Appaiono essere così per te; ma lo sai il perché? Non sono
altro che le cose antiche, ritenute vecchie, assodate e quindi,
a un certo punto, dimenticate da te. Ed è proprio per questo
che ti sentivi solo. Ti mancava la sorgente iniziale, la base,
il fondamento, tutto ciò su cui poter eseguire. Ed ecco che
ora ti sembrano cose nuove; ma non stai facendo altro che
recuperare, attraverso il mio aiuto, quelle cose fondamentali:
rispolverarle, ritrovare il senso e il valore di esse...
altro che cose nuove! Si trattava proprio di ritornare alla
sorgente del tuo suonare, al senso, ai motivi che ti hanno
portato all’esecuzione. E mentre torni alle sorgenti e
all’inizio di tutto te stesso, ti pare di rinascere, di ringiovanire,
di recuperare,... Pensa all’assurdità: ringiovanire tornando
al passato, mentre stavi prima invecchiando andando
al futuro”.
“Mi rendo conto ora, maestro, che queste prove fatte,
senza questo profondo significato, mi stavano a poco a
poco rovinando, e che avrebbero finito per rovinare, prima
o poi, anche tutti gli altri strumenti, tutto il concerto. Ma
sa, la fretta, il bisogno di aver fatto tutto entro la tal data,
la smania di una perfetta esecuzione, tutte queste cose
sembravano diventare le più importanti”. “Già... e più
importanti della stessa musica! Avresti così eseguito un
concerto con una perfetta esecuzione, ma senza musica”.

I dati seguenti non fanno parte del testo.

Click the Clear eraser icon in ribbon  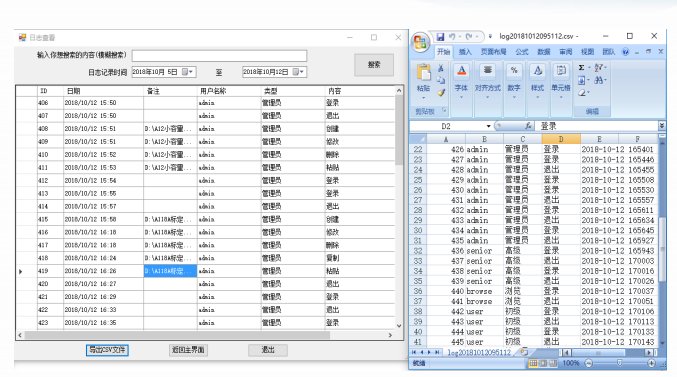pyautogui.click(x=582, y=92)
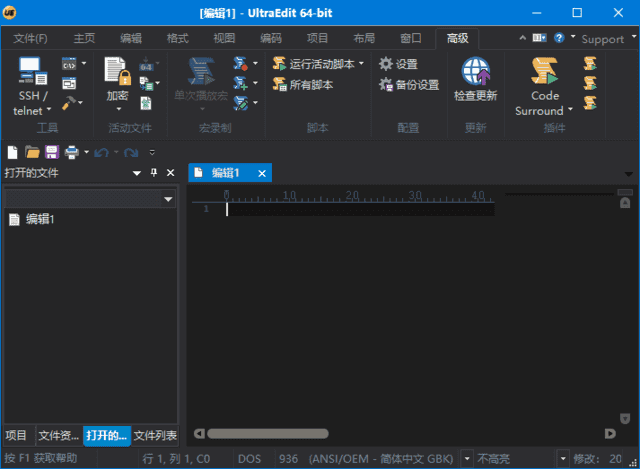Pin the open files panel

(x=154, y=173)
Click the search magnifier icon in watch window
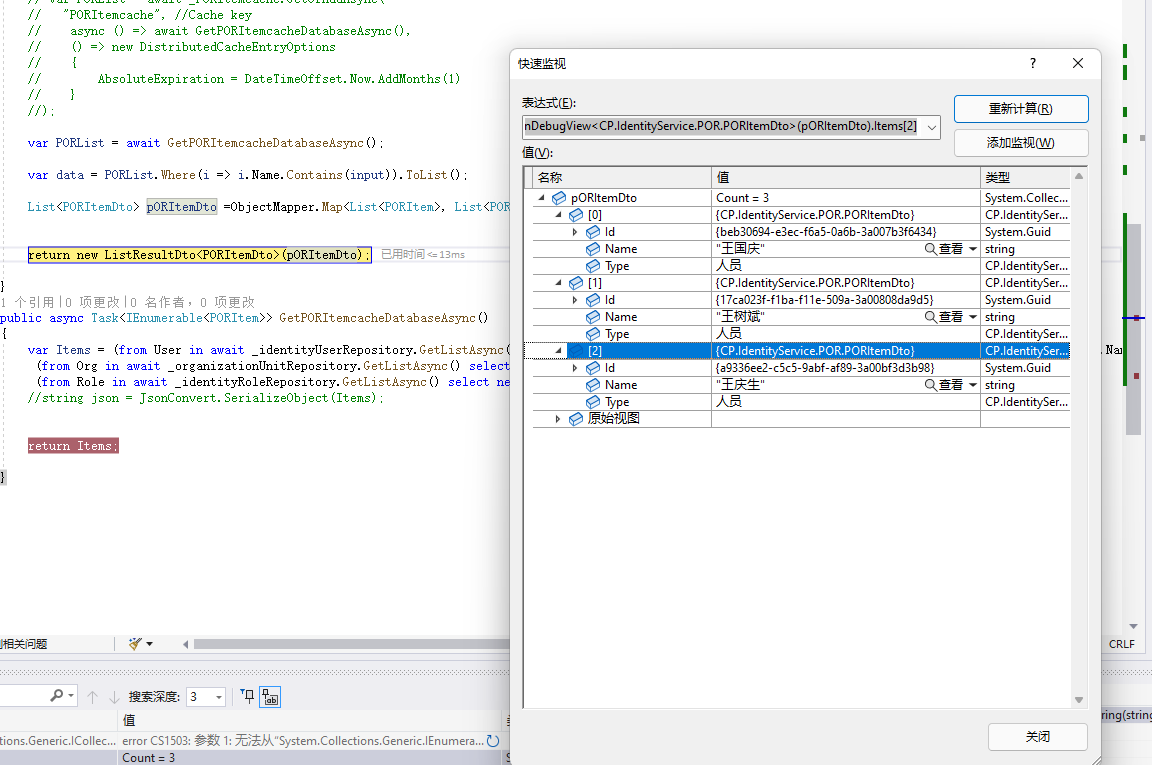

“Avremmo anche rovinato la musica andando avanti così,
maestro?”. “No, questo no. La musica è un valore massimo,
è infinita; non l’avreste sicuramente rovinata. Ma il
guaio è che non l’avreste gustata voi, non avreste potuto
sentirla dentro di voi: voi vi sareste rovinati con la vostra
stessa esecuzione”. “...E ora?”. “Torniamo alle prove.
Vedrai come tutto ora sarà diverso, per te e per tutti; e il
giorno del concerto proveremo il senso della musica,
entreremo nel suo vivo, nella sua vita”. “Me lo auguro,
maestro!”. “Il tuo augurio sia il tuo suono”. “Et-ci!”.